SARTA targets reform view
Shearer questions why national policy changes should be based on NSW stats
MAKING CHANGES to national rules based on the road safety statistics of New South Wales will not be fair, the South Australian Road Transport Association ( SARTA) says.
SARTA executive officer Steve Shearer questions the validity of statements made by industry representative bodies and other members who are calling for national policy reform following a spate of truck crashes in NSW recently.
The Australian Logistics Council ( ALC), the Australian Trucking Association ( ATA) and Toll Group MD Michael Byrne have demanded government action that addresses the issue of road safety on a national level and not just in NSW, which saw more crashes during the recent holiday period compared with other states and territories.
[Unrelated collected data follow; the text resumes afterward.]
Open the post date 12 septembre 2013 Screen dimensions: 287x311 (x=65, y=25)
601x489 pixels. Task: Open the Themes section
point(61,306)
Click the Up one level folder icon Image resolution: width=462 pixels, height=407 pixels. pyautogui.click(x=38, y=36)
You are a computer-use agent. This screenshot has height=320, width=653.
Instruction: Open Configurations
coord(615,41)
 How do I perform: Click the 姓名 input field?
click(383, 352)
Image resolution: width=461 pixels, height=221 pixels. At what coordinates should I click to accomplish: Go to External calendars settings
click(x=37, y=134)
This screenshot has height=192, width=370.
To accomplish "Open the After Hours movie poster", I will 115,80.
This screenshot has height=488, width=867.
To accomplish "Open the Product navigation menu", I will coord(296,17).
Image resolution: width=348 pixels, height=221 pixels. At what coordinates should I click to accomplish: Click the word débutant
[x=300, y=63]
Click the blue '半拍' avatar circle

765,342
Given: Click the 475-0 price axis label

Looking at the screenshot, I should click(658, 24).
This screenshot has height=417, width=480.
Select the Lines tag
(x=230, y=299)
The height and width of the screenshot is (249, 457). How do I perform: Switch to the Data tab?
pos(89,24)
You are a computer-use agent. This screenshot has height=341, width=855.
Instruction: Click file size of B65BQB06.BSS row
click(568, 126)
“Why should the rest of the country march to the beat of the NSW drum ... when it is blindingly obvious that NSW is performing worst of all the states and seemingly has one or more issues that are not duplicated in the other states,” SARTA questions.
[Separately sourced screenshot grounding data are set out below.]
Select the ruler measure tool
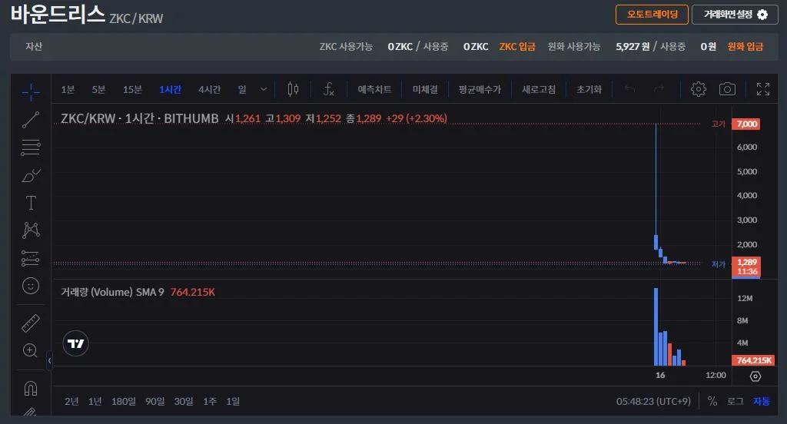This screenshot has height=424, width=787. pos(31,323)
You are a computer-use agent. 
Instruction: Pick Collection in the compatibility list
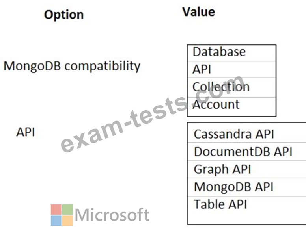point(231,87)
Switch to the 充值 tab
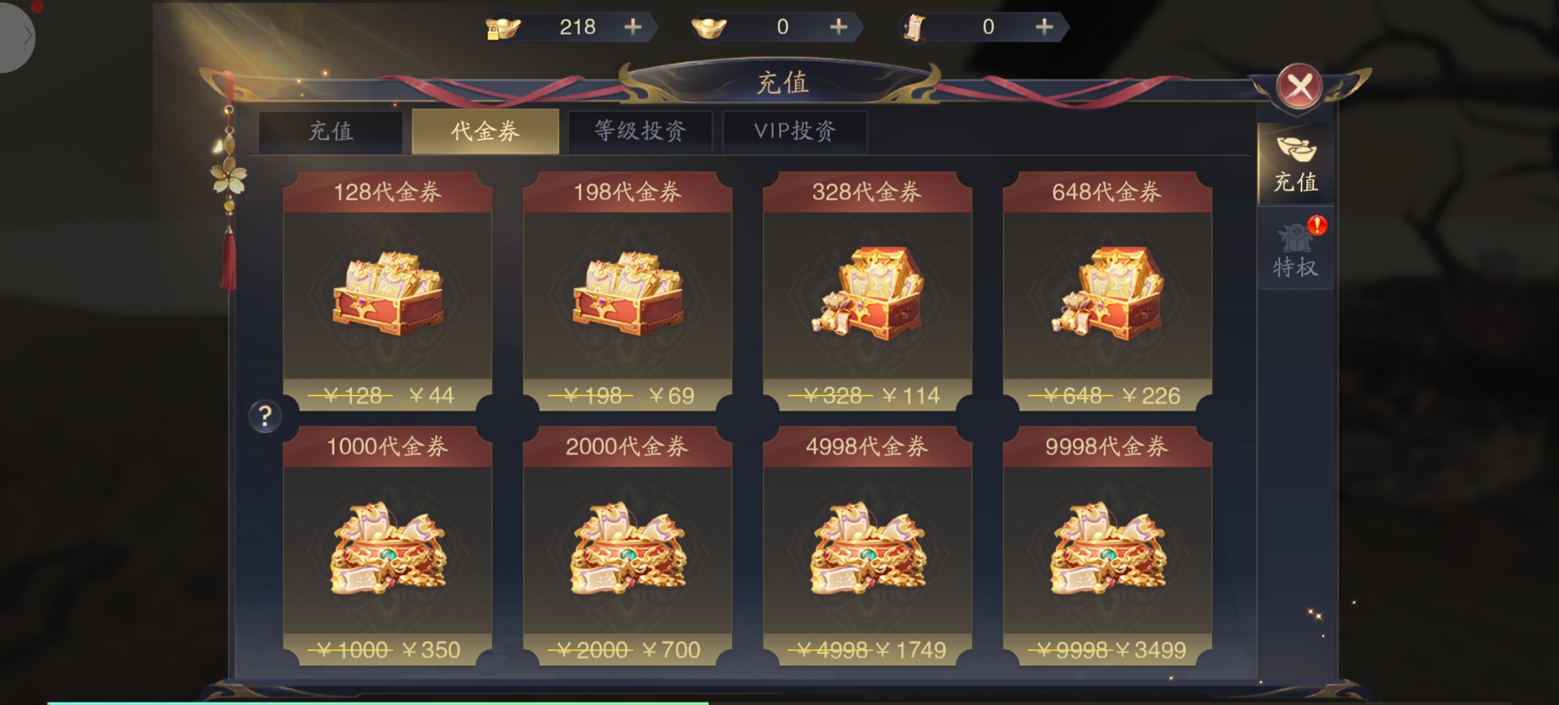 point(330,131)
The SA road transport body says it wants to see accident rates come down but a “politically driven knee-jerk reaction” is not the way to go about it.
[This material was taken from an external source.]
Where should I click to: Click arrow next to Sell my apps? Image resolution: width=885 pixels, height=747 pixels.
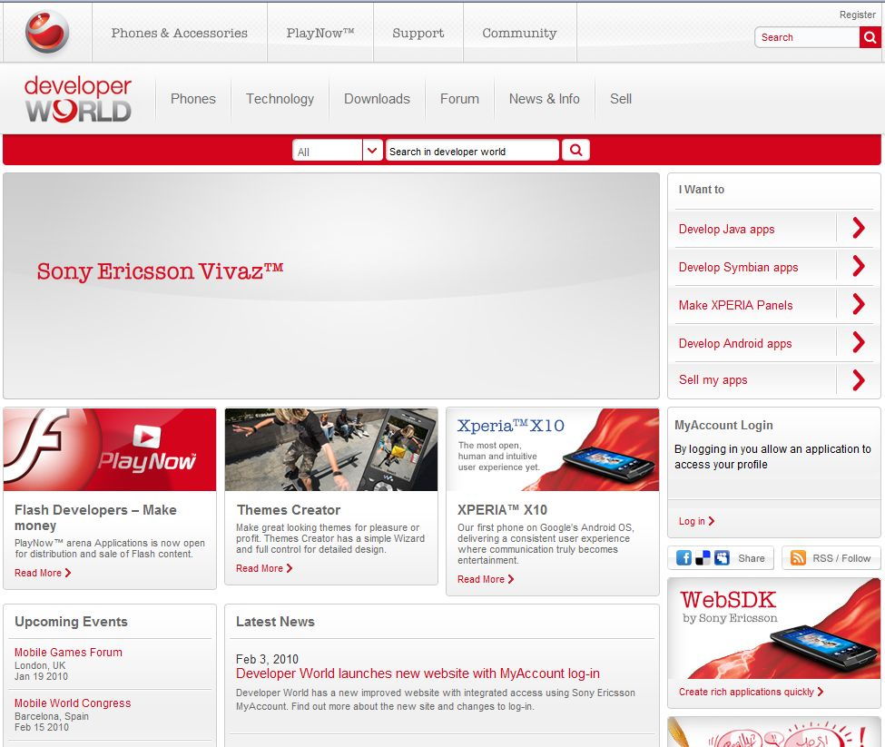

Instead, it says, implementing workable and effective measures can facilitate that solution. Byrne’s suggestion that it is time for nationally consistent policy reform leaves SARTA questioning whether that implies that Western Australia and Northern Territory – two regions which have not adopted the Heavy Vehicle National Law ( HVNL) – are to be blamed for the problems related to safety.
SARTA recommends the following measures and considerations before any national-level decisions are taken: 1. “Try to understand what is different about NSW that is causing or allowing a higher crash rate. You can’t solve a problem until you actually understand it properly. 2. “Carefully consider what is being proposed by the NSW politicians and some industry reps and see if it is relevant and practicable in the rest of the country. 3. “Be wary of snake- oil salesmen who will, like before, try to take advantage of the higher crash rates in NSW to flog their own agendas and even systems and, heaven forbid, legislative solutions such as mandatory telematics, etc.”
“Why should the rest of the country march to the beat of the NSW drum?”